**WORK TO COMPLETE**
The answer should hold only the lines from the one that contains "At what coordinates should I click to accomplish: Open the" through the last line of the material, repeated exactly, without pictures.

+---+

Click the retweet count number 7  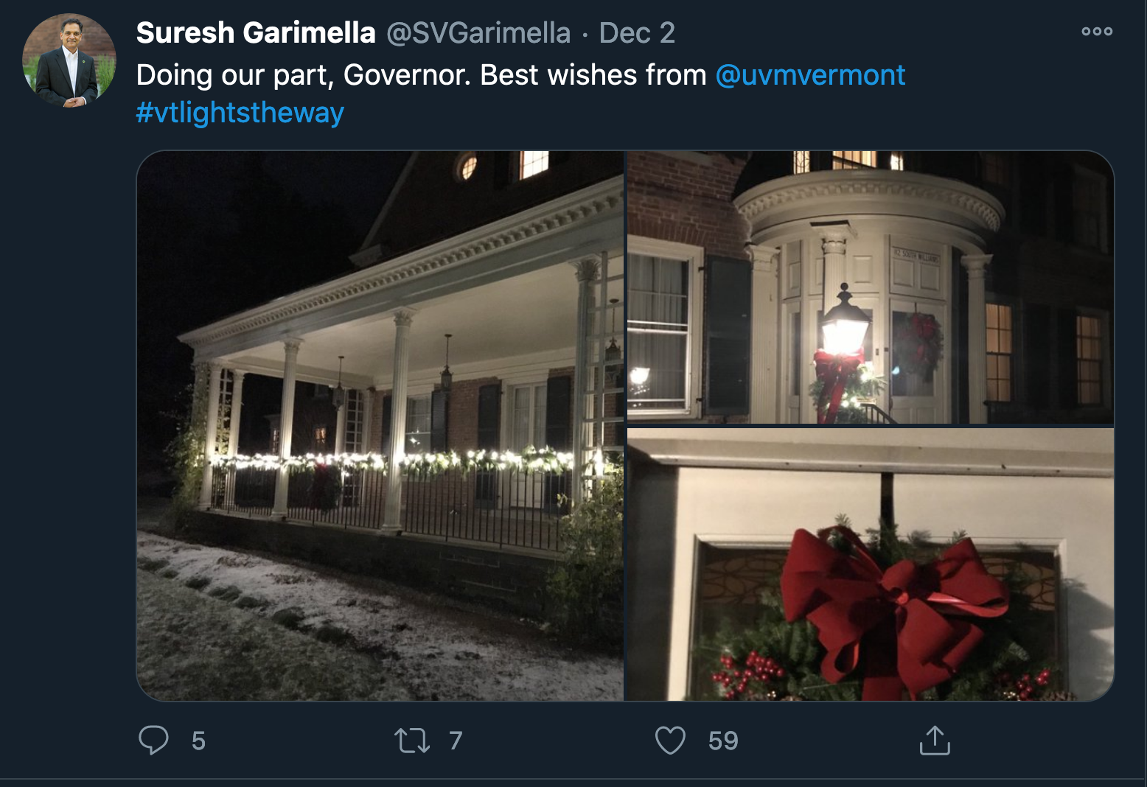pos(456,741)
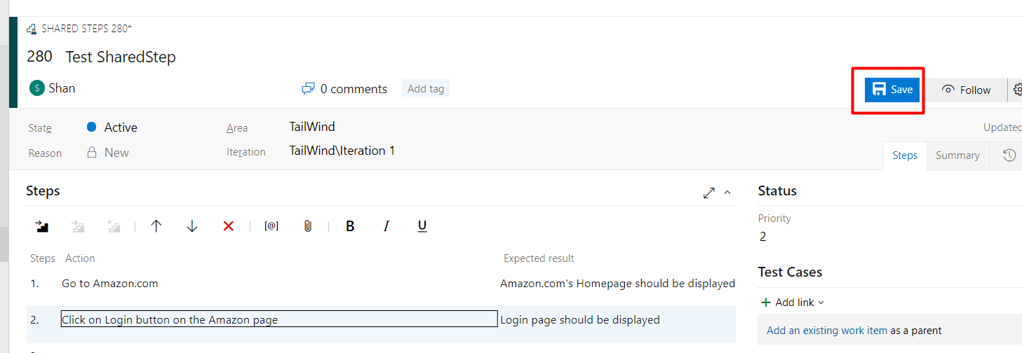Open the history tab icon
The width and height of the screenshot is (1022, 353).
(x=1009, y=155)
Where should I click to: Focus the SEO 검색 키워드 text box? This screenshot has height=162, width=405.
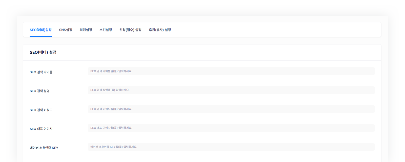(x=231, y=109)
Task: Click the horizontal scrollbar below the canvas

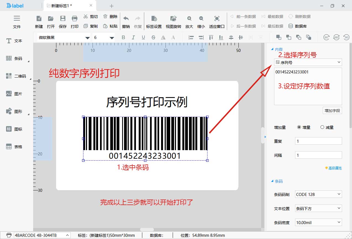Action: pyautogui.click(x=147, y=230)
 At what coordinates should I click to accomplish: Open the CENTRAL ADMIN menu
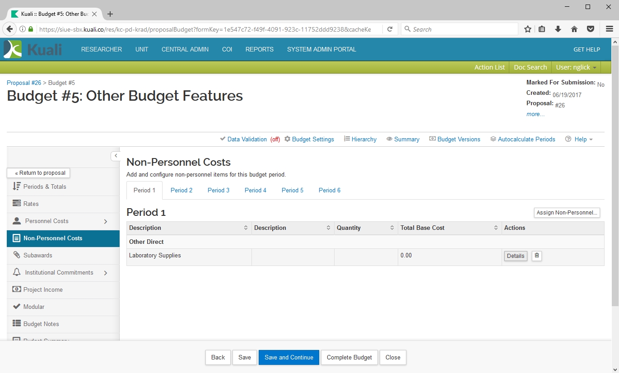(x=185, y=50)
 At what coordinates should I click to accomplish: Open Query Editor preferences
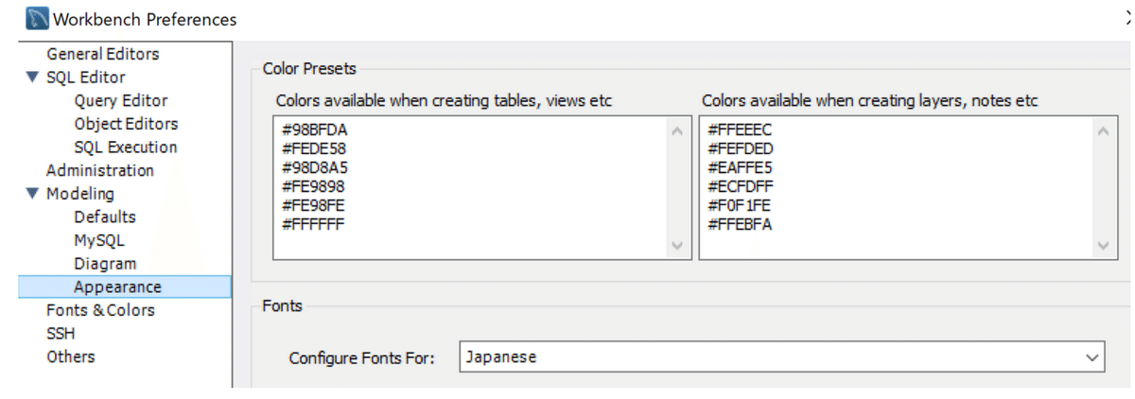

+---+

**RESPONSE FOR THIS EXERCISE**
 At what coordinates should I click to accomplish: Open the CENTRAL ADMIN menu
(x=185, y=50)
 At what coordinates should I click to accomplish: Open Query Editor preferences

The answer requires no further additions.